I precedenti in Italia

Per Roma e per l’Italia questo non sarà il primo europeo da sede ospitante, già in due occasioni (Euro’68 ed Euro’80), infatti, il nostro Paese aveva ospitato la competizione, e nell’edizione del ’68 la Nazionale riuscì anche a trionfare, seppur con molta fortuna dalla propria parte.  A “Italia 1968” si erano qualificate otto squadre, e il torneo era composto dai quarti, con la formula dell’andata e ritorno, poi semifinali e finali secche. L’Italia, dopo aver superato la Bulgaria, si trovò ad affrontare l’Unione Sovietica allo Stadio San Paolo di Napoli il 5 giugno, poco dopo l’altra semifinale, giocata a Firenze e vinta dalla Jugoslavia per 1-0 sull’Inghilterra.  La partita iniziò alle 18 con i capitani Giacinto Facchetti e Albert Sesternev che si strinsero la mano di fronte all’arbitro Kurt Tschenscher, tutti e tra ignari del fatto che ciò che deciderà la partita non sarà la palla ai piedi dell’arbitro, ma un franco svizzero del 1932 nella sua tasca. Dopo due infortuni l’Italia restò in nove (non c’era allora la possibilità di fare cambi), si chiuse allora in difesa e con un catenaccio impenetrabile, poi chiamato proprio “catenaccio all’italiana”, tenne botta ai sovietici. Al 90’ tutti ritornano negli spogliatoi: si deciderà la seconda finalista con il sorteggio.

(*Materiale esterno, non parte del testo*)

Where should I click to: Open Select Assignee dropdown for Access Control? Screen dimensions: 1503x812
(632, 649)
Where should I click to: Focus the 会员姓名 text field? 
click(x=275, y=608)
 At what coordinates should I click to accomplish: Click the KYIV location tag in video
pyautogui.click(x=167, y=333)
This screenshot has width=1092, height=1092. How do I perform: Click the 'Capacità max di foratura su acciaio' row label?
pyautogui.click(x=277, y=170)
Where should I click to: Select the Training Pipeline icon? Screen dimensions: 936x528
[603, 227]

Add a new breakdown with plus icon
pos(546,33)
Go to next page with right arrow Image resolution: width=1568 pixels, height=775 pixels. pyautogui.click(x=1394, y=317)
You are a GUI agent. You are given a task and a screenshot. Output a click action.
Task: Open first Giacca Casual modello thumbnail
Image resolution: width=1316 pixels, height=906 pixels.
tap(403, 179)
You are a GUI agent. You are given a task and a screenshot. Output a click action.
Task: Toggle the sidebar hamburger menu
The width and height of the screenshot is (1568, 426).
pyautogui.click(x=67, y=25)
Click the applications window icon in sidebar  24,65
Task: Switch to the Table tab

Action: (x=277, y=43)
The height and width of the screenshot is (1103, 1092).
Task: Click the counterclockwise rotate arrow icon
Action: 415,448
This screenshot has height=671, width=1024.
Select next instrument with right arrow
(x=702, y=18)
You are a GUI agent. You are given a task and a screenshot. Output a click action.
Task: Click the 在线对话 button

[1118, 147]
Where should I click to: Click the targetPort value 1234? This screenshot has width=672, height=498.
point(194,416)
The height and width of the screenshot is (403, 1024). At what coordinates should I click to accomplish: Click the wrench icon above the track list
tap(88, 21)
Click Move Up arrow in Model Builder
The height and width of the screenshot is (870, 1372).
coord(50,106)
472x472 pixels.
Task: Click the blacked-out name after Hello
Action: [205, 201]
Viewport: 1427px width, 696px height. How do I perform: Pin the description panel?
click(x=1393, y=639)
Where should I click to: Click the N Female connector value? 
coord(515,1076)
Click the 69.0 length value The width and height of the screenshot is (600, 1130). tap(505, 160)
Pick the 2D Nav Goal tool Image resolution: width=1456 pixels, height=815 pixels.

Tutto quello che successe dopo è stato soggetto di storie e leggende, fino a che una documentazione ufficiale nel libro “Azzurri d’Europa” spiega la dinamica del sorteggio: i due capitani, l’arbitro e alti dirigenti delle rispettive federazioni calcistiche si chiusero negli spogliatoi, l’arbitro estrasse poi la moneta dal valore di 5 franchi svizzeri, i capitani scelsero la faccia (testa per l’Italia, croce per l’URSS) e la monetina volò in aria. Per i presenti quei tre secondi di volo della moneta sembrarono interminabili. Poi la moneta toccò finalmente il pavimento. Facchetti urlò. I compagni nella stanza accanto urlarono. Lo stadio urlò. Era testa: Italia in finale e il resto è storia.  La finale dell’8 giugno finì 1-1 ai supplementari: si dovette dunque ripetere. Due giorni dopo l’Italia chiuse i conti in 20 minuti e vinse il primo, e finora unico, Europeo della sua storia. Il Paese era in estasi, per strada si festeggiava, i giocatori venivano osannati. Ma leggenda vuole che nel frattempo, nel suo studio di Firenze, Artemio Franchi stesse contemplando quella monetina donatagli dall’arbitro dopo il sorteggio, tanto piccola quanto fatale per l’URSS e decisiva per l’Europeo dell’Italia. Una storia molto attuale, perché in un mondo calcistico in cui i miliardi, i bilanci, le capitalizzazioni da capogiro spostano gli equilibri, è bene ricordare che anche una monetina ossidata dal valore di poco più di quattro euro può definire le sorti di una partito o di un Europeo.  Ormai al sorteggio vengono preferiti il Golden Gol  (fatale per l’Italia ad Euro2000) o i rigori, ma l’Italia continua a sognare di rivivere, magari in questi Europei, le emozioni di quella sera del 5 giugno 1968, quando una monetina aprì le porte della gloria all’Italia e piegò l’URSS.